» **What you have to do**:
Would you give the entries below again, precisely as they are written?

Saved data entries:
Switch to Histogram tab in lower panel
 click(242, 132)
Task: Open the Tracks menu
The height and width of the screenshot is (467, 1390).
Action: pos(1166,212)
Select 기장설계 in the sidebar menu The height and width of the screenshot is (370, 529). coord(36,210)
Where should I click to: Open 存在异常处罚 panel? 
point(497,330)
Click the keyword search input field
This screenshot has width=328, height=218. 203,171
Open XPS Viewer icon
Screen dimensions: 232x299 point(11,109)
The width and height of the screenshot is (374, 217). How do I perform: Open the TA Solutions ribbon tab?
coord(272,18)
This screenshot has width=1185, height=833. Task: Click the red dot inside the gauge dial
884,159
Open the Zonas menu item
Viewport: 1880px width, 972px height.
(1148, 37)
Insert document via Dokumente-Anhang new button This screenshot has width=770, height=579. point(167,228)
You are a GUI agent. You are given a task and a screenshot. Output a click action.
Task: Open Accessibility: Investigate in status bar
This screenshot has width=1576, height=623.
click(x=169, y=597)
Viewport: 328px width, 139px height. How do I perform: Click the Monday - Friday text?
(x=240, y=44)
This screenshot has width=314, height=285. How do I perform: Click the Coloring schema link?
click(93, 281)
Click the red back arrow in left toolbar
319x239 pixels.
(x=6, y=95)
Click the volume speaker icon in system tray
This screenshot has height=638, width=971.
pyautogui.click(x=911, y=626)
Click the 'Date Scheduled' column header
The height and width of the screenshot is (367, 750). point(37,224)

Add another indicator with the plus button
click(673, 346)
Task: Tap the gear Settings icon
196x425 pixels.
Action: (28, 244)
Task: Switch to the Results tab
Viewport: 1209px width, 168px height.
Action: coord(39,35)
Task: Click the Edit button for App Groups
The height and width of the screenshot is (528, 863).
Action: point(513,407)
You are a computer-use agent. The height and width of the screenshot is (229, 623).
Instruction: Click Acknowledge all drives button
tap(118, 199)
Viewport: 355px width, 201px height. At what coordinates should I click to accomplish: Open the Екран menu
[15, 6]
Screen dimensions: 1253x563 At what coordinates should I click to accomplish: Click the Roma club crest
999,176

» **Solution below**:
Switch to Histogram tab in lower panel
 click(242, 132)
Task: Open the Tracks menu
The height and width of the screenshot is (467, 1390).
Action: pos(1166,212)
Select 기장설계 in the sidebar menu The height and width of the screenshot is (370, 529). coord(36,210)
Where should I click to: Open 存在异常处罚 panel? 
point(497,330)
Click the keyword search input field
This screenshot has width=328, height=218. 203,171
Open XPS Viewer icon
Screen dimensions: 232x299 point(11,109)
The width and height of the screenshot is (374, 217). How do I perform: Open the TA Solutions ribbon tab?
coord(272,18)
This screenshot has width=1185, height=833. Task: Click the red dot inside the gauge dial
884,159
Open the Zonas menu item
Viewport: 1880px width, 972px height.
(1148, 37)
Insert document via Dokumente-Anhang new button This screenshot has width=770, height=579. point(167,228)
You are a GUI agent. You are given a task and a screenshot. Output a click action.
Task: Open Accessibility: Investigate in status bar
This screenshot has width=1576, height=623.
click(x=169, y=597)
Viewport: 328px width, 139px height. How do I perform: Click the Monday - Friday text?
(x=240, y=44)
This screenshot has width=314, height=285. How do I perform: Click the Coloring schema link?
click(93, 281)
Click the red back arrow in left toolbar
319x239 pixels.
(x=6, y=95)
Click the volume speaker icon in system tray
This screenshot has height=638, width=971.
pyautogui.click(x=911, y=626)
Click the 'Date Scheduled' column header
The height and width of the screenshot is (367, 750). point(37,224)

Add another indicator with the plus button
click(673, 346)
Task: Tap the gear Settings icon
196x425 pixels.
Action: (28, 244)
Task: Switch to the Results tab
Viewport: 1209px width, 168px height.
Action: coord(39,35)
Task: Click the Edit button for App Groups
The height and width of the screenshot is (528, 863).
Action: point(513,407)
You are a computer-use agent. The height and width of the screenshot is (229, 623).
Instruction: Click Acknowledge all drives button
tap(118, 199)
Viewport: 355px width, 201px height. At what coordinates should I click to accomplish: Open the Екран menu
[15, 6]
Screen dimensions: 1253x563 At what coordinates should I click to accomplish: Click the Roma club crest
999,176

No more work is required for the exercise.